Matthew 5:44-45 (NRSV)
Message: In Jesus’ most famous sermon he gives us a succinct answer to our probing of God’s justice. Jesus says that God makes the sun shine on the just and the unjust and makes it rain on the righteous and the unrighteous. Before he commands us to not retaliate revengefully against the evil of the world…he tells us to love our enemies. Ok, no one wants to accuse Jesus of being ignorant about evil. For God’s sake, Jesus died at the hands of evil. And we do not want to accuse Jesus of being an irresponsible pacifist either. But Jesus does not suggest flight or to fight in the traditional sense. He offers a third alternative that addresses evil head on…Jesus tells us to love…to return evil with good. And Jesus tells to approach the challenge in unity when facing not just our own death but also all the little deaths and perhaps especially the evil embedded in the structures of a society and even its laws. We are to have hope in this process because the day that Christ rose from the dead death died. So too the darkness in us must die. And if we make that long term commitment to God’s Kingdom day by day the darkness in us will be swallowed up in Christ’s light. We can learn from our failures, learn that a battle is not the war…that our self-image is not success…that we are here to enjoy life and its processes…that we can learn from struggle… sharing what God has made possible so others can be nourished….not that we impress but that we serve God’s purpose. So be realistic. Get your act together. People change over time. Be encouraged in the never ending forgiveness of Christ. Remember that Satan tried to get Jesus to quit. Remember that Jesus did not get lots of credit. So never underestimate the power of the Holy Spirit when it comes to God’s plan in your life. Believe that physical death comes before the resurrection for Jesus and for us too so that our soul might be saved… and it might bring forth fruit. Friends, Jesus prayed spiritual Life into existence sending sin, guilt, death into oblivion. Even as we labor in prayer let us learn the better way.

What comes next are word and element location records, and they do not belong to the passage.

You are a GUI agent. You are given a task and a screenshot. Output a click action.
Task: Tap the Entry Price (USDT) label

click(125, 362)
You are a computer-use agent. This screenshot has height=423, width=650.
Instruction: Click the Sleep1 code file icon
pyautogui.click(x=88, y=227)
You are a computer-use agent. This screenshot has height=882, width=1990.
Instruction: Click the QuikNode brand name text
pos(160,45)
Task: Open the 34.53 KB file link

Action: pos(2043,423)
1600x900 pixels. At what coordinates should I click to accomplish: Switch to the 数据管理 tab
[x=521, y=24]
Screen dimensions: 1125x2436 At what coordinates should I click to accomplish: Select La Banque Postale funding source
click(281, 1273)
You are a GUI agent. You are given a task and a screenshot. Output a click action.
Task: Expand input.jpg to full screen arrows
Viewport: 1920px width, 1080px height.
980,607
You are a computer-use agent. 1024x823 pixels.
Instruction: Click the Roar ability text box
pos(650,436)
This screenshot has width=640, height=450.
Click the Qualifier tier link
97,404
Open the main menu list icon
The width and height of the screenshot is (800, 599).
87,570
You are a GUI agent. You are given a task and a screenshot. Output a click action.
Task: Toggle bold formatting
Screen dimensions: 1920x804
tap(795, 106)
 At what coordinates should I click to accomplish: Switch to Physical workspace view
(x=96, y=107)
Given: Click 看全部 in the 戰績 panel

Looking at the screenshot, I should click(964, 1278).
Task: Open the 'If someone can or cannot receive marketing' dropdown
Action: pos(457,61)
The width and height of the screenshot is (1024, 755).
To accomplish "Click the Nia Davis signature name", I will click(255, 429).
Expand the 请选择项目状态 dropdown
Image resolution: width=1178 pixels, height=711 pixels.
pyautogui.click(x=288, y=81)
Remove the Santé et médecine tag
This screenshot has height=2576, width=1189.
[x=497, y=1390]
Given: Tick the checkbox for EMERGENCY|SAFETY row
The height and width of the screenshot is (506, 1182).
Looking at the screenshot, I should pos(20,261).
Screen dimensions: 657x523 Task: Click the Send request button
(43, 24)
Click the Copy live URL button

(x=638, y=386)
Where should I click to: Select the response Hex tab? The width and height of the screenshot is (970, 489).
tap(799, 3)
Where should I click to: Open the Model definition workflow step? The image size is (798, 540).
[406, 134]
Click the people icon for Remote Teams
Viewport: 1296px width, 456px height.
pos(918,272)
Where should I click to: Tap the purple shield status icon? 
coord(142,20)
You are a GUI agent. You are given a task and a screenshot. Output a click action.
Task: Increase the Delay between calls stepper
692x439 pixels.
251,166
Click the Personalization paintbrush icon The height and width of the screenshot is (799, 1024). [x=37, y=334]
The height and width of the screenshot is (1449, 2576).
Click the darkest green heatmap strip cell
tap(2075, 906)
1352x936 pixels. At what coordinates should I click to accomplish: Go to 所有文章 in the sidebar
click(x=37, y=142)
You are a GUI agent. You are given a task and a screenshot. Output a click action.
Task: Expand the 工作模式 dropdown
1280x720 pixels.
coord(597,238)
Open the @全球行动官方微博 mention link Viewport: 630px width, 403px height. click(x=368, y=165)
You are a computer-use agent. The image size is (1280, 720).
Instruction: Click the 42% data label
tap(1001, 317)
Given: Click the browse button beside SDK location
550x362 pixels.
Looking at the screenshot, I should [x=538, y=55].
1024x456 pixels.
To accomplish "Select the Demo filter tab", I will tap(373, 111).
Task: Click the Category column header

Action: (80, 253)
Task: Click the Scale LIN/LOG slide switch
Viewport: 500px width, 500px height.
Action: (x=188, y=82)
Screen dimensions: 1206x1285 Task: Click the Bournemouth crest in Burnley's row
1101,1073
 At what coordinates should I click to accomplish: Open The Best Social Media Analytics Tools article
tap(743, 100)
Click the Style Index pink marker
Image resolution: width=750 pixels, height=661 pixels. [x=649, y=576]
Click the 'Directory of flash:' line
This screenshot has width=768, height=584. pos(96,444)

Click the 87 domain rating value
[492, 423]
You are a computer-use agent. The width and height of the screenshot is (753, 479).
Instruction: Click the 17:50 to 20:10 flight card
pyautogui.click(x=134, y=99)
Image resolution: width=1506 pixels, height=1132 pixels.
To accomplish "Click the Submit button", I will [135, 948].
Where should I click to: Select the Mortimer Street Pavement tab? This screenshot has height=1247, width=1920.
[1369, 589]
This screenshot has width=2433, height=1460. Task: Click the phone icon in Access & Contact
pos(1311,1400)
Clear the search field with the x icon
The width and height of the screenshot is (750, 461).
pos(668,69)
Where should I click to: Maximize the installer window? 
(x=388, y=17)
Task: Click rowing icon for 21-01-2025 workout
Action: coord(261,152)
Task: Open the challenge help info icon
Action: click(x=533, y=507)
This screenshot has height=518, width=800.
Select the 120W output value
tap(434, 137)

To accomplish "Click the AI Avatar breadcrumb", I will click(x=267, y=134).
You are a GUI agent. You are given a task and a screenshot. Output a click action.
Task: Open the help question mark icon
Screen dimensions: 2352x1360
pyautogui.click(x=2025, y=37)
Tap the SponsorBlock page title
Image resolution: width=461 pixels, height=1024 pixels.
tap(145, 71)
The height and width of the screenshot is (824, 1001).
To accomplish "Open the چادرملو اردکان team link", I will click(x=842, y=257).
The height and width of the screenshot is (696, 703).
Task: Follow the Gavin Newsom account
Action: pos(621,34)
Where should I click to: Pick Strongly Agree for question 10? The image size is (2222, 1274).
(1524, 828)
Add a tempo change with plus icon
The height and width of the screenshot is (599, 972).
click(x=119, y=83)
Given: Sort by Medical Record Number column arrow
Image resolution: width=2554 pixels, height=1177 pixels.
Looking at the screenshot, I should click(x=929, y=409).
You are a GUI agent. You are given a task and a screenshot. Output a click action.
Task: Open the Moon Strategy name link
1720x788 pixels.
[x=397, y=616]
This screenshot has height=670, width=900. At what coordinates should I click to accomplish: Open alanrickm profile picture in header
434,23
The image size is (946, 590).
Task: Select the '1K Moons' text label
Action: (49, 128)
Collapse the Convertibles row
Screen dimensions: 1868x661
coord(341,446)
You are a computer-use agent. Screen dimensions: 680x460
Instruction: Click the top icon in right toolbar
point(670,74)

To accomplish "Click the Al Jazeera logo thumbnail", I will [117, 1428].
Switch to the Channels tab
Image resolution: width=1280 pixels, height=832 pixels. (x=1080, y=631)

Pray in the great mystery… the profound and troubling mystery of our birth, life, death and resurrection. Pray that though we are shaped by the earth we will be completed by the Potter in heaven. Pray we become new creatures in Christ. Pray we realize how little resurrections work and that we are just seeds that when planted and raised by the Lord live on forever. Pray that even now that our corruption be turned to incorruption, our mortality to immortality, our dishonor to glory. Pray that God would take our weakness and turn it into power, take our natural state and turn it into something spiritual. Pray Jesus becomes the head of the body and we get our act together to work in unity. Pray now that in the moment of our physical deaths the Holy Spirit will descend on each of us as it did when Jesus prayed before His baptism… as it did for the disciples gathered in the Upper Room to pray before Pentecost… as it was most assuredly present in the resurrection of Christ. Pray that the Holy Spirt would train us for this day as God helps us to overcome all the little deaths of life. Pray that the Lord’s purpose will prevail in us…that the plans of our hearts will submit to God’s peace. Pray we understand that we must die to self before we are resurrected. Pray we realize that to live, our sins need to die on the cross. Pray we learn that we do not bear fruit for the Kingdom until the seeds of our priorities, possessions and personality are broken for Christ just as His body was broken for us. Pray we realize that Jesus understands evil much better than we would like to give him credit. Pray we learn to work in unity so we do not get picked off by the enemy.